Subsidiary” means any corporation (other than the Company) in an unbroken chain of corporations beginning with the Company if each of the corporations other than the last corporation in the unbroken chain owns stock representing fifty percent (50%) or more of the total combined voting power of all classes of stock in one of the other corporations in such chain.

Termination” or “Terminated” means, for purposes of this Plan with respect to a Participant, that the Participant has for any reason ceased to provide services as an employee, officer, director or consultant to the Company or a Parent or Subsidiary of the Company. A Participant will not be deemed to have ceased to provide services in the case of (i) sick leave, (ii) military leave, or (iii) any other leave of absence approved by the Committee, provided that such leave is for a period of not more than ninety (90) days (a) unless reinstatement (or, in the case of an employee with an ISO, reemployment) upon the expiration of such leave is guaranteed by contract or statute, or (b) unless provided otherwise pursuant to formal policy adopted from time to time by the Company’s Board and issued and promulgated in writing.
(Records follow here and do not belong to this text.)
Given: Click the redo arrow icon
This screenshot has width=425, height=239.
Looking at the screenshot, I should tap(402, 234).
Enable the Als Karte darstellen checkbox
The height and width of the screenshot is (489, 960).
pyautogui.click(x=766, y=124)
In the case of any Participant on (i) sick leave, (ii) military leave or (iii) an approved leave of absence, the Committee may make such provisions respecting suspension of vesting of the Award while on leave from the Company or a Parent or Subsidiary of the Company as it may deem appropriate, except that in no event may an Option be exercised after the expiration of the term set forth in the Stock Option Agreement. The Committee will have sole discretion to determine whether a Participant has ceased to provide services and the effective date on which the Participant ceased to provide services (the “Termination Date”).

Unvested Shares” means “Unvested Shares” as defined in the Award Agreement.

Vested Shares” means “Vested Shares” as defined in the Award Agreement.

24. DEFINITIONS FOR PURPOSES OF SECTION 12.3(a) OF THE PLAN, INCLUDING THE TWENTY PERCENT LIMITATION. As used in this Plan, with respect to Section 12.3(a), the following terms will have the following meanings:

Deemed Liquidation Event” shall have the meaning as defined in Section 3.7, Article V of the Restated Certificate of Incorporation of the Company, as such may be amended and/or restated from time to time.

Family Member” shall mean with respect to any natural person who is a Qualified Stockholder, the spouse, parents, grandparents, lineal descendents, siblings and lineal descendants of siblings of such Qualified Stockholder.

IPO” means the first sale of the Company’s Common Stock to the general public pursuant to a registration statement under the Securities Act of 1933, as amended.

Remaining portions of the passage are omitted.